Bob Fosse est notoirement célébré pour ses comédies musicales (Cabaret, Que le spectacle commence). Il change peut-être de registre avec Lenny, mais son expérience sur un cinéma de l'image en mouvement ne sera pas en veilleuse. Le film ne dépareillera pas aux côtés de monstres comme Citizen Kane ou The Social Network. À l'inverse d'une convention qui induirait une structure hagiographique et à une certaine lenteur, la vie du comique Lenny Bruce se fractionne en entretiens, flash-backs, points de vue qui se succèdent ou s'alternent, se répondent ou se contredisent. Un exercice de montage brillant puisqu'il éclate la chronologie, condense sans éluder, et embarque le spectateur dans un amusant puzzle qui s'assemble à vitesse grand V. Devant la caméra, Dustin Hoffman livre une de ses compositions les plus endiablées. La belle galerie de seconds-rôles (Valerie Perrine, Jan Miner) offrent de jolis rebonds à ces morceaux choisis.

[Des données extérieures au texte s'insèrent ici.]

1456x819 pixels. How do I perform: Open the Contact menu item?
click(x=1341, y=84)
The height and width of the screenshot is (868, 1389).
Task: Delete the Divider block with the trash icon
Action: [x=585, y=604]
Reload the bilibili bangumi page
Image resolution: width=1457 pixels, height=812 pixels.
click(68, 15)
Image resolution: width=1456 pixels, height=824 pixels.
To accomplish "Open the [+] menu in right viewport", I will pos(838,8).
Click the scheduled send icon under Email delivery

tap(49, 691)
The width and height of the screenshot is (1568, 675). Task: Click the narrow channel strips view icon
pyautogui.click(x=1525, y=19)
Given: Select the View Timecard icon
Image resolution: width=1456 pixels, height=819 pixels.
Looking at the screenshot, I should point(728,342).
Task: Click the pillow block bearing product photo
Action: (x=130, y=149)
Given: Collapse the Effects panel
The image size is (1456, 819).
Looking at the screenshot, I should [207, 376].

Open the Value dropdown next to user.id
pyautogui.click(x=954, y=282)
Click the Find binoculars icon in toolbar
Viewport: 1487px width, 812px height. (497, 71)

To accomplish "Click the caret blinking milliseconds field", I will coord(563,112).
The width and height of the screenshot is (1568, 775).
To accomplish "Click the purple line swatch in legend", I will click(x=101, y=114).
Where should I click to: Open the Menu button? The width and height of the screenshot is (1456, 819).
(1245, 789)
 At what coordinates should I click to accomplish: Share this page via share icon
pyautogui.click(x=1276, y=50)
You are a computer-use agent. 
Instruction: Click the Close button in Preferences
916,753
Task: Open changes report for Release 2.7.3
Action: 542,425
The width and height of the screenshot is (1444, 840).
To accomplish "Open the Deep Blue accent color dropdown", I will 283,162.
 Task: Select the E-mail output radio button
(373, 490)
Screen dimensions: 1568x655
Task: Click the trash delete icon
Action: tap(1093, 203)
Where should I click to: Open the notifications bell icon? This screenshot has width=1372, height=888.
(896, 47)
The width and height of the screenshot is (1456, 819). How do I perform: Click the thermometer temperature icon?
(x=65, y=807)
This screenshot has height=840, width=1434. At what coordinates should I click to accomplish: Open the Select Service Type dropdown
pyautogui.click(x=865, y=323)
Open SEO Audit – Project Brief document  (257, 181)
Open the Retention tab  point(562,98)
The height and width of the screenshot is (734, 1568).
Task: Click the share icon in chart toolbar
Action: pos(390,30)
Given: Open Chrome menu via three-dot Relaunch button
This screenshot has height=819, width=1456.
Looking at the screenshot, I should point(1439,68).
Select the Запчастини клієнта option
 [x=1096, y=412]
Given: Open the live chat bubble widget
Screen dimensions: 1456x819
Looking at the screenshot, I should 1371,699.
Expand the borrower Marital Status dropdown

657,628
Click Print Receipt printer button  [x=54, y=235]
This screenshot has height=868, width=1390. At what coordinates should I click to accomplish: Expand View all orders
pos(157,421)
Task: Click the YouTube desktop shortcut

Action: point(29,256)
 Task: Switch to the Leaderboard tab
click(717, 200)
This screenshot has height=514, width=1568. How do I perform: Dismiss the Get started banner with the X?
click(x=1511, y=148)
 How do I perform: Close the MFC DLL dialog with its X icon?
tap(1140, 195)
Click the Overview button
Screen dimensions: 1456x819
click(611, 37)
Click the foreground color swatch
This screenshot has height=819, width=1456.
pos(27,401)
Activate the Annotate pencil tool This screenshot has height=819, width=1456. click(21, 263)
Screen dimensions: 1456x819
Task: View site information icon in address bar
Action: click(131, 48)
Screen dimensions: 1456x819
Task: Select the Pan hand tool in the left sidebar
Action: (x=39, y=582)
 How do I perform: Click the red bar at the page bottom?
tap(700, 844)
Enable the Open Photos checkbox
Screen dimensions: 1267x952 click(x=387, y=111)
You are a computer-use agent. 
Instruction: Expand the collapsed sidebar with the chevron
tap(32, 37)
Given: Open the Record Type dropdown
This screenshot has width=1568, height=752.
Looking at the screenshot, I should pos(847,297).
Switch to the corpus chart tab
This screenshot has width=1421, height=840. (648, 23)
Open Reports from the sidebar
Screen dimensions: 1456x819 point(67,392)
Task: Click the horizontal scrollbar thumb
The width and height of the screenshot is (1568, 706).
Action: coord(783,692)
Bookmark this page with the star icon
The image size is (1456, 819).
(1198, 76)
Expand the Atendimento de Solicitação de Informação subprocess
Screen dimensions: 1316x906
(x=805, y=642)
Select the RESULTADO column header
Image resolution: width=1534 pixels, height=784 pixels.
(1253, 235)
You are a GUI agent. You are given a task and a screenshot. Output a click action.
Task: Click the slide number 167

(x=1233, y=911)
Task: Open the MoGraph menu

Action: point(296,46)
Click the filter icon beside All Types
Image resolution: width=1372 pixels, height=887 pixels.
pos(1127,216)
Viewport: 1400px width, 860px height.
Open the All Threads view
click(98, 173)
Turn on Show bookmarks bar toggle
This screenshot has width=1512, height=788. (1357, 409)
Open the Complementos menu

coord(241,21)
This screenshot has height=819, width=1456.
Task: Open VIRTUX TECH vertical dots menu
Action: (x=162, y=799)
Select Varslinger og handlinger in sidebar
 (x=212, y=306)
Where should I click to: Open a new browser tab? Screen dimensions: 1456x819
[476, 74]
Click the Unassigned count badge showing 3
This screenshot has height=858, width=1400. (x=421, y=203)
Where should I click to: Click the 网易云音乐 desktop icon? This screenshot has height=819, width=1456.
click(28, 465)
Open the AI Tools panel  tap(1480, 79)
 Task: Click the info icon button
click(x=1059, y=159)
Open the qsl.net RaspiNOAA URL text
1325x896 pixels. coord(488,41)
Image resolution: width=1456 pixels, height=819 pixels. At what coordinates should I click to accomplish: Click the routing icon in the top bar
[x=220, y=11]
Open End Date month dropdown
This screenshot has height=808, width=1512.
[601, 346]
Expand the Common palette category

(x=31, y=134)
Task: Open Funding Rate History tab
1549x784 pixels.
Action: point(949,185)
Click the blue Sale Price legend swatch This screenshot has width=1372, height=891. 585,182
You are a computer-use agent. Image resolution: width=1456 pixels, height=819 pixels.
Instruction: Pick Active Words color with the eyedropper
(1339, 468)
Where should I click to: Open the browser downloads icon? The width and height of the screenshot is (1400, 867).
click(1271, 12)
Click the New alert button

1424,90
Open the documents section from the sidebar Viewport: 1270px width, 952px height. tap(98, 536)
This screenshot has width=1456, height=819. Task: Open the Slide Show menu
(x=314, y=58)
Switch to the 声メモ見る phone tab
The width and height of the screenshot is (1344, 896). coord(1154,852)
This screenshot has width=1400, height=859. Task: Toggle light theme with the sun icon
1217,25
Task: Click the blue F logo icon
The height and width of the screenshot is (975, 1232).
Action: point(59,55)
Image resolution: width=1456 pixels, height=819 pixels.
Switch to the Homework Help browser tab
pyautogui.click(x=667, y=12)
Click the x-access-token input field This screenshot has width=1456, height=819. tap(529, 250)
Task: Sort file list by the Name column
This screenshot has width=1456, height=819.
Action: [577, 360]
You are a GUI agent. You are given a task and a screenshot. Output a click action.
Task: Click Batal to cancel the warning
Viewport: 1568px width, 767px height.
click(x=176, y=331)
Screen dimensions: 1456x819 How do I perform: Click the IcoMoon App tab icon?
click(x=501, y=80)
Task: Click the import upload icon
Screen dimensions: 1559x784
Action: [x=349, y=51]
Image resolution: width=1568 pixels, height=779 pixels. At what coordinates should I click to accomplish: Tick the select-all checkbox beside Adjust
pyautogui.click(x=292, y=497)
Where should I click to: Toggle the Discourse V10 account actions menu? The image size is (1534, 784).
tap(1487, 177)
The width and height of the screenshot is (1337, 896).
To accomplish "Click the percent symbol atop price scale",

Impossible de ne pas parler de ce noir et blanc expressionniste, qui joue à merveille des dualités claires-obscures du personnage, de ses proches ou de l'Amérique. À l'instar des travers que Lenny s'employait de railler, le film de Bob Fosse passe le pays de la liberté aux détecteurs de mensonges. Notamment dans son rapport hypocrite à ces tabous qu'il taxe d'obscènes ou d'antipatriotisme en public alors qu'en privé...Lenny Bruce fut autant un résistant à la censure bienpensante qu'une victime tragique des rafles anti-subversives.
Son destin et le film qui lui est consacré rappellent que même les plus petits combats ont eu besoin des plus grand esprits. Si la victoire à le goût d'un triomphe à la Pyrrhus, Lenny est le plus beau mausolée qu'on pouvait accorder à celui qui y a consacré l'essentiel de sa vie.